El 8º Circuito falló entonces en contra de la Sra. Muldrow, considerando que el traslado forzoso y la denegación de traslado no eran recurribles en virtud del Título VII como “acciones laborales adversas”.

El abogado de la Sra. Muldrow, Brian Wolfman, dijo a los jueces que su cliente fue trasladado de una parte del departamento de policía a otro “porque ella es una mujer”.

“Eso es discriminación en base al sexo, y es ilegal según los términos llanos del Título VII”.

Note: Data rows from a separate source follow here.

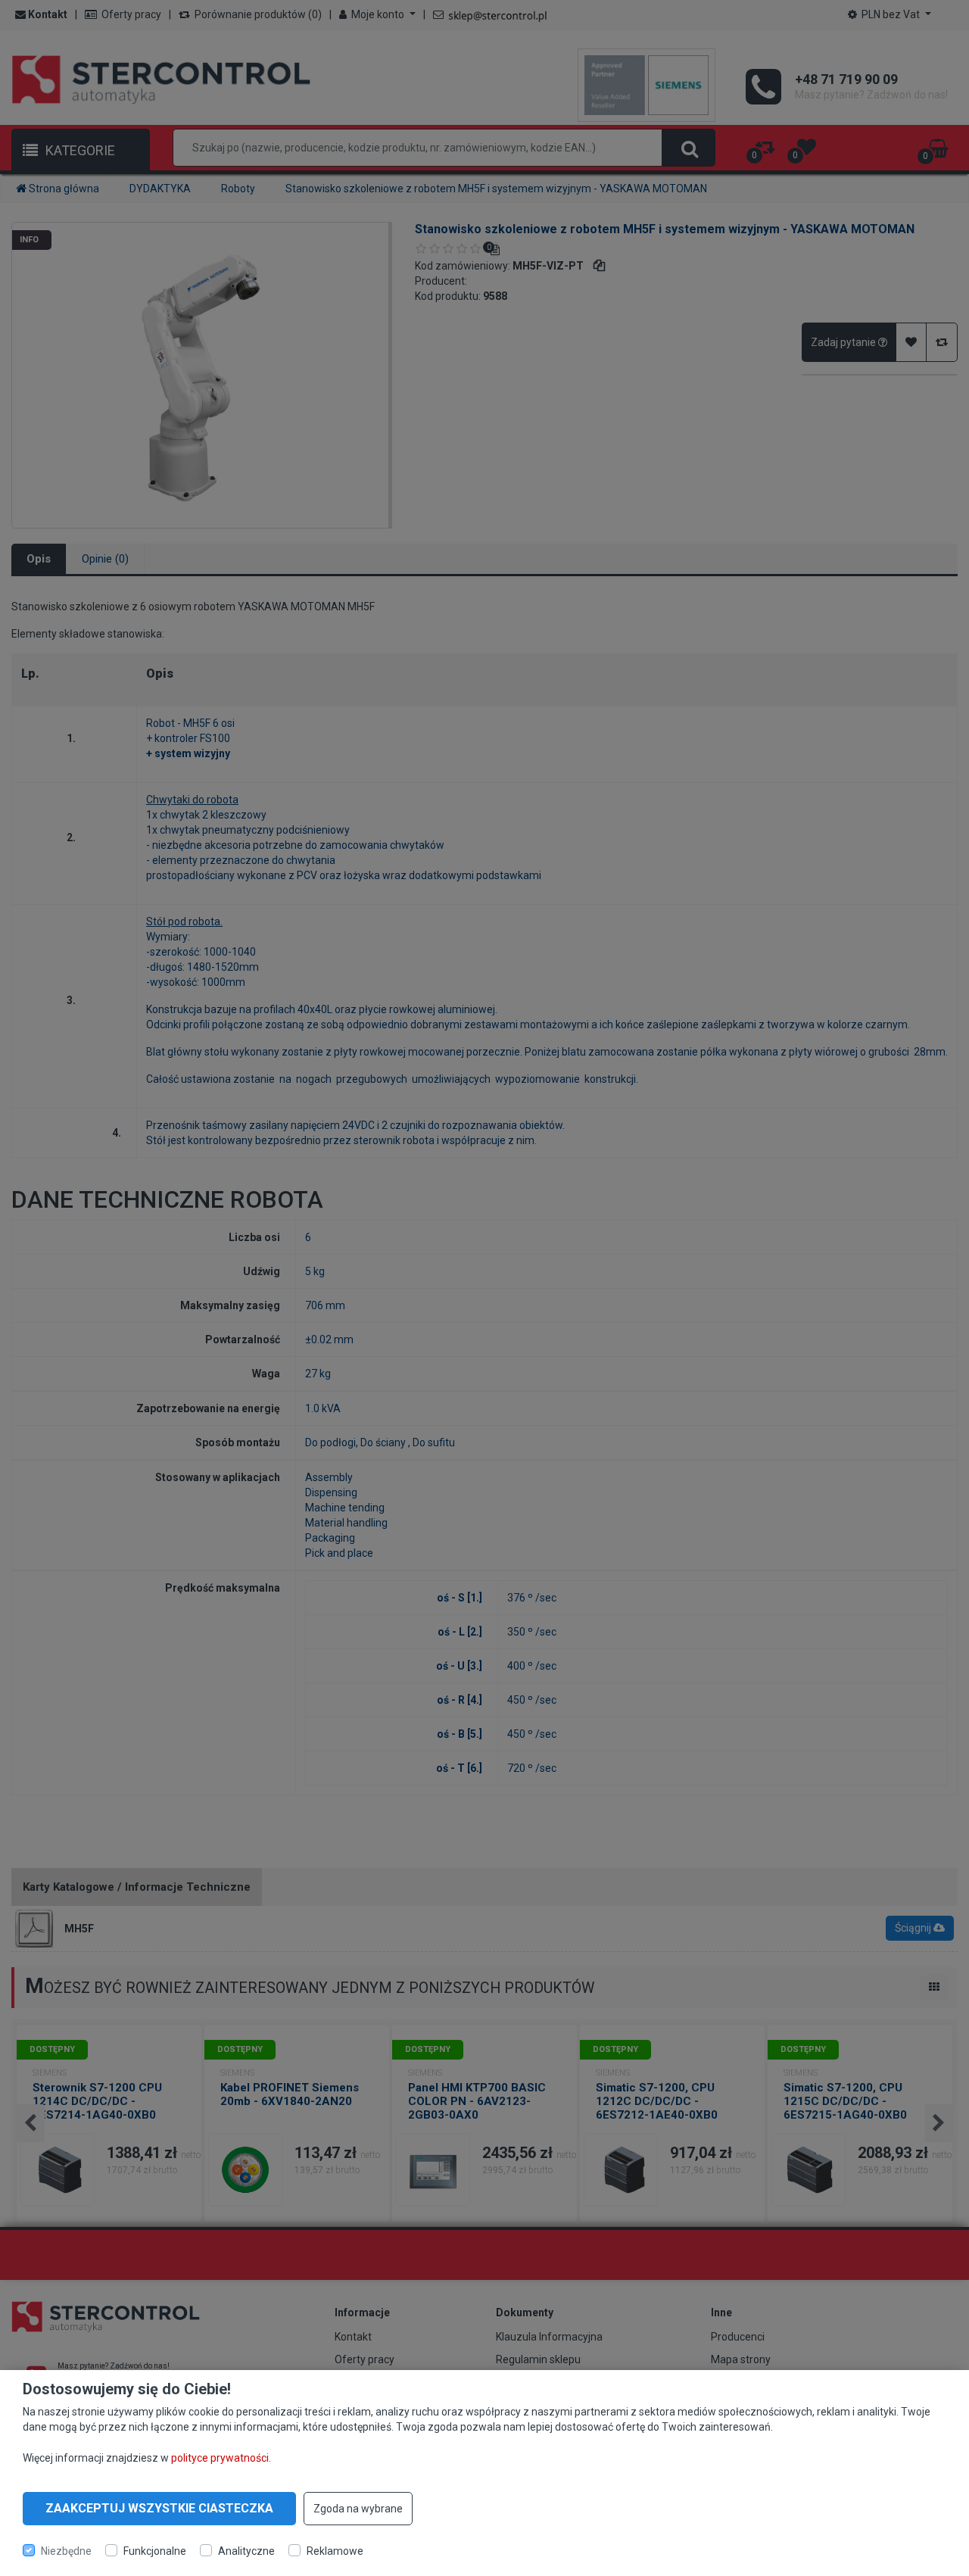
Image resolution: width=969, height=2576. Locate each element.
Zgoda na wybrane (358, 2509)
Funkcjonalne (154, 2550)
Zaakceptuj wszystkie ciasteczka (159, 2508)
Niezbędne (66, 2550)
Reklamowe (335, 2550)
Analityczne (246, 2550)
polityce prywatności (220, 2457)
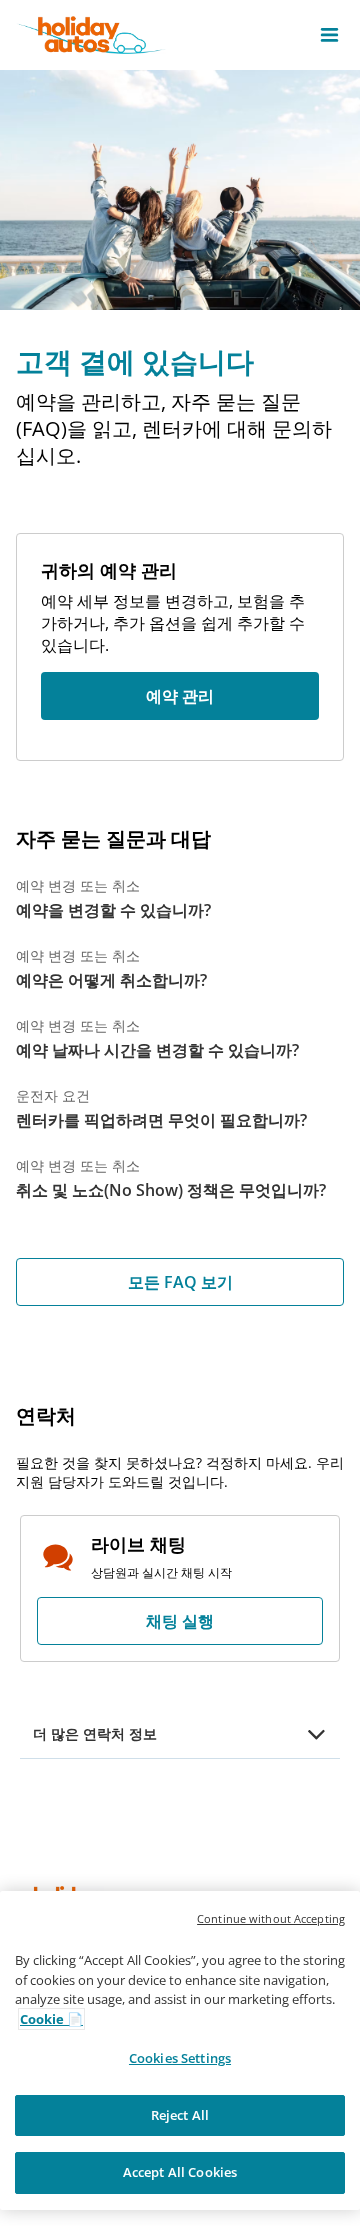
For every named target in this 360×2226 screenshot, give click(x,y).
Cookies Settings (180, 2058)
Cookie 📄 (51, 2019)
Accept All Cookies (180, 2172)
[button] (329, 35)
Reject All (180, 2115)
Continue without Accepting (271, 1918)
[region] (180, 2050)
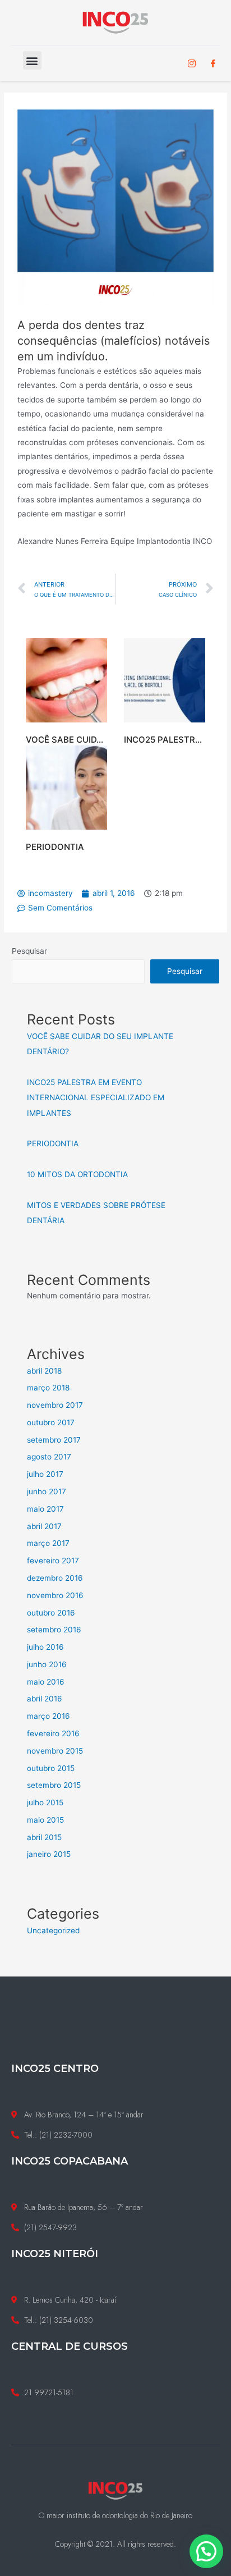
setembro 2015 (54, 1785)
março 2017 (48, 1543)
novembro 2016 (55, 1595)
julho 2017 (45, 1474)
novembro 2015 (55, 1750)
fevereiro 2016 (53, 1733)
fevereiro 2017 (53, 1560)
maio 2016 (45, 1681)
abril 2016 (44, 1698)
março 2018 (48, 1387)
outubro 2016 (51, 1612)
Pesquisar (29, 950)
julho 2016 (45, 1646)
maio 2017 (45, 1508)
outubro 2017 (51, 1422)
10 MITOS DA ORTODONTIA (77, 1174)
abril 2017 (44, 1526)
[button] (32, 60)
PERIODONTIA (55, 846)
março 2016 (48, 1716)
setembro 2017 (54, 1439)
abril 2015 (44, 1837)
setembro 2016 (54, 1629)
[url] (66, 680)
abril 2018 (44, 1370)
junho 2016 (47, 1664)
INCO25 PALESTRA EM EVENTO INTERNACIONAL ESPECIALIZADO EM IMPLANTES (95, 1098)
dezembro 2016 (55, 1577)
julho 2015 (45, 1802)
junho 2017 (46, 1491)
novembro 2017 (55, 1405)
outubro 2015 (51, 1768)
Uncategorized (53, 1930)
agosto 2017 (49, 1456)
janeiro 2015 (49, 1854)
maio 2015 (45, 1819)
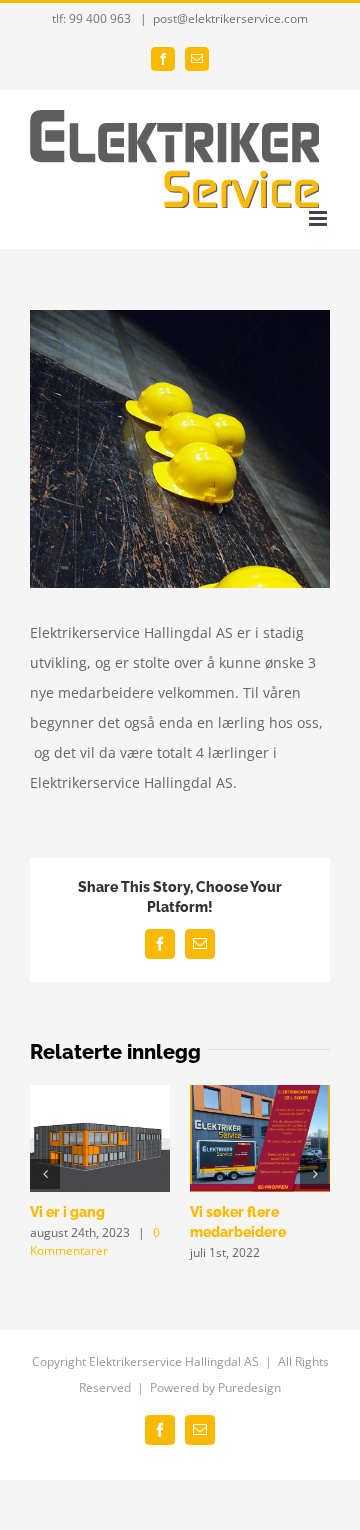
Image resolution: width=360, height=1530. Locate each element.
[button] (45, 1174)
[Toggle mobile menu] (319, 218)
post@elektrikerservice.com (230, 18)
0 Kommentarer (95, 1241)
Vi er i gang (67, 1212)
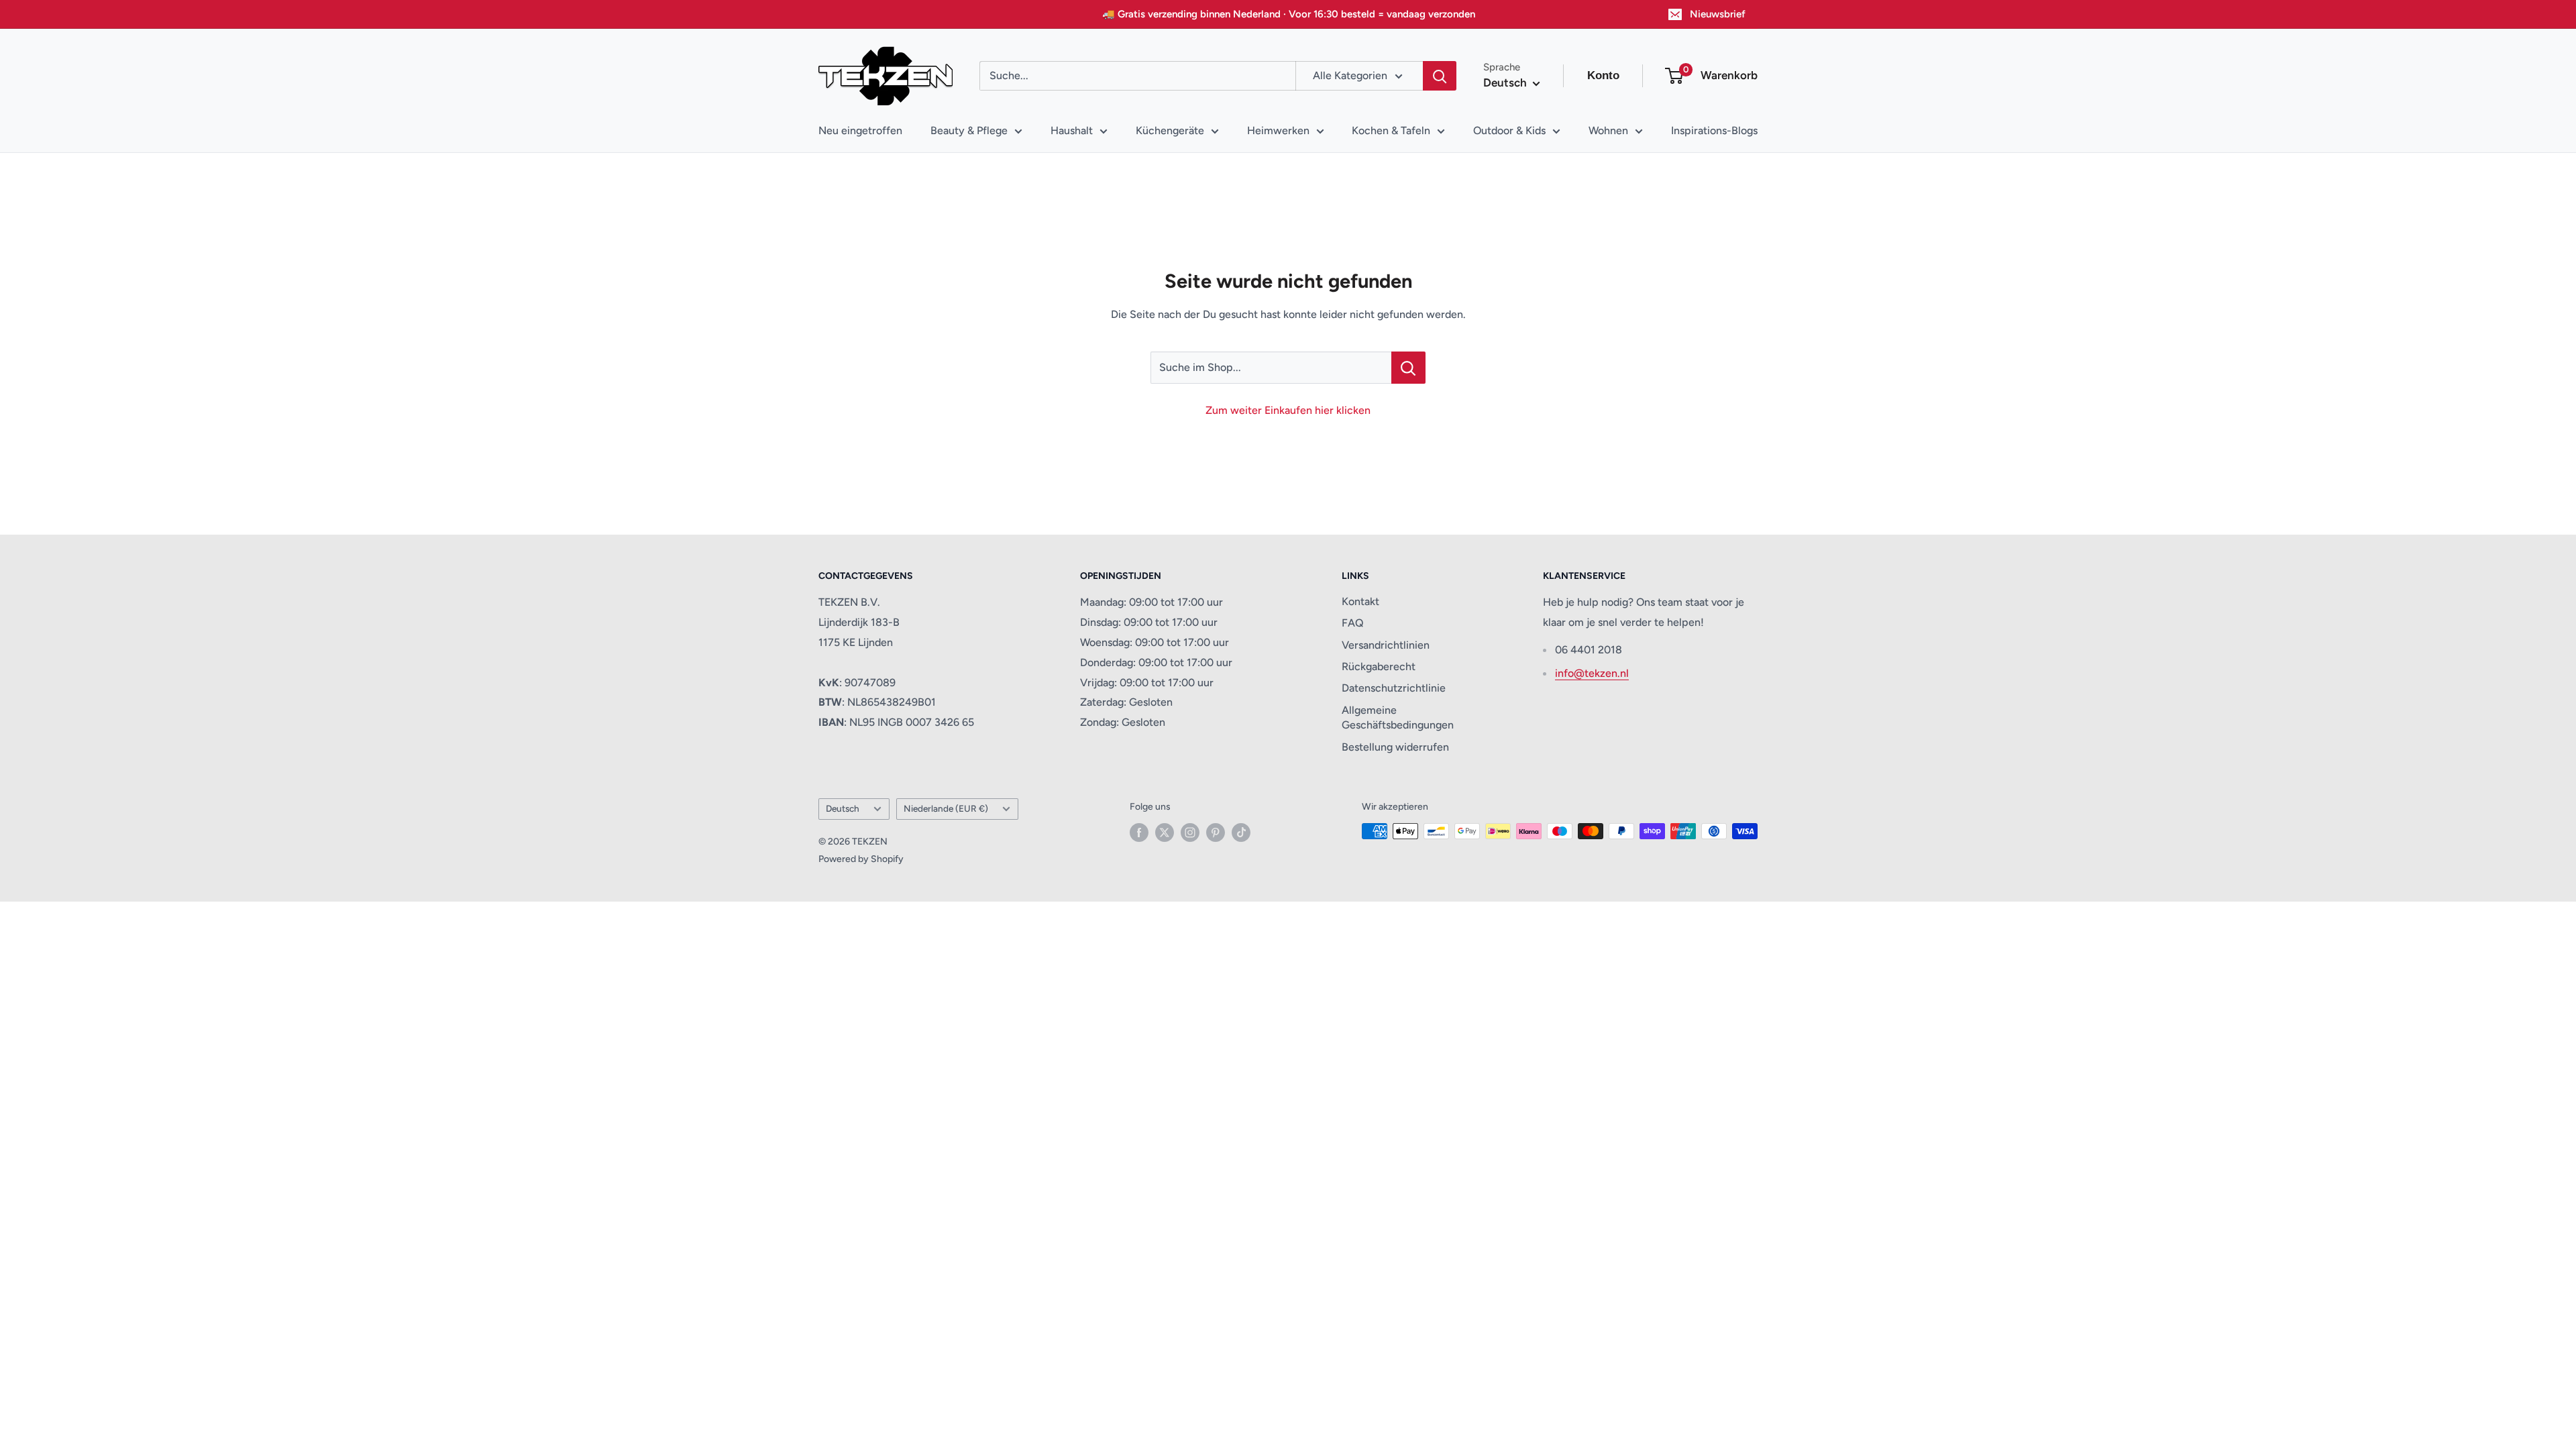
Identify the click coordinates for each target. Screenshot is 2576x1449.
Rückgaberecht (1378, 666)
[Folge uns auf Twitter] (1164, 832)
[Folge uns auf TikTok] (1241, 832)
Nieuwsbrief (1718, 14)
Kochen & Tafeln (1391, 130)
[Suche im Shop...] (1408, 368)
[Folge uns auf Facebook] (1139, 832)
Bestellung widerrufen (1395, 747)
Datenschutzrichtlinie (1394, 688)
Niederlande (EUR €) (946, 808)
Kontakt (1360, 601)
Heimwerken (1278, 130)
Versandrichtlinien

“Un traslado lateral cambia los términos, condiciones o privilegios del empleo”, dijo el Sr. Wolfman. “Al fin y al cabo, una empleada trasladada no puede presentarse al día siguiente y hacer su antiguo trabajo. Sus tareas laborales han cambiado, y ése es el término más básico del empleo”.

El traslado fue ilegal porque ella recibió “peor trato debido a una característica protegida”.

El juez Samuel Alito se mostró escéptico, diciendo que algunas formas de trato dispar son benignas, pero que “todo trato dispar basado en la raza, el sexo, etcétera, está mal”.

Pero los tribunales siguen considerando que tiene que haber “algún tipo de umbral” antes de llegar a los tribunales, dijo.

El Sr. Wolfman instó a la Corte Suprema a revocar la sentencia del 8º Circuito y permitir a su cliente probar sus afirmaciones ante los tribunales.

La abogada Aimee Brown, del Departamento de Justicia de EE. UU., dijo a los jueces que “obligar a una empleada a trasladarse por ser mujer es discriminarla con respecto a los términos y condiciones de empleo en virtud del Título VII, independientemente de si un puesto es significativamente peor que el otro”.

“Ese es el significado llano del texto, y es coherente con los precedentes de larga data de este tribunal, que reconocen que el estatuto golpea todo el espectro de trato desigual en el empleo”.

La jueza Sonia Sotomayor se mostró comprensiva con Muldrow.

“Me cuesta mucho entender cómo los tribunales están pensando que cambiar a alguien de un trabajo diurno a uno nocturno o de un trabajo de lunes a viernes a un trabajo rotativo de una semana en el que ya no tienes ningún fin de semana libre no es una desventaja significativa”.

El abogado de la ciudad, Robert Loeb, dijo que la ley de derechos civiles no cubre los hechos de la situación aquí.

“El lenguaje utilizado en la ley no dice ‘discriminar entre’ o ‘discriminar con respecto a’. Se dice ‘discriminar’, y que el lenguaje, tal como se utiliza en el Título VII, requiere no sólo un trato diferenciado, pero … específicamente significativo daño material objetivo “.

La jueza Elena Kagan dijo que el Sr. Loeb está argumentando que “tiene que haber una demostración adicional de daño”.

“Reconocemos que dice que el daño no tiene que ser realmente material”.

“Así que ahora un tribunal va a tener que … vagar por ahí diciendo: ‘Bueno, ¿qué tan grande es este daño y es realmente estigmatizante o es sólo un poco estigmatizante.’? Y eso suena a algo que no se quiere que haga ningún tribunal y también a algo que la ley no sugiere”, dijo la jueza Kagan.

El alegato oral fue el último antes de que el tribunal suspendiera sus sesiones por el receso invernal. El tribunal se reunirá para su próximo argumento oral el 8 de enero de 2024.

La decisión sobre el caso Muldrow contra la ciudad de St. Louis se espera para junio de 2024.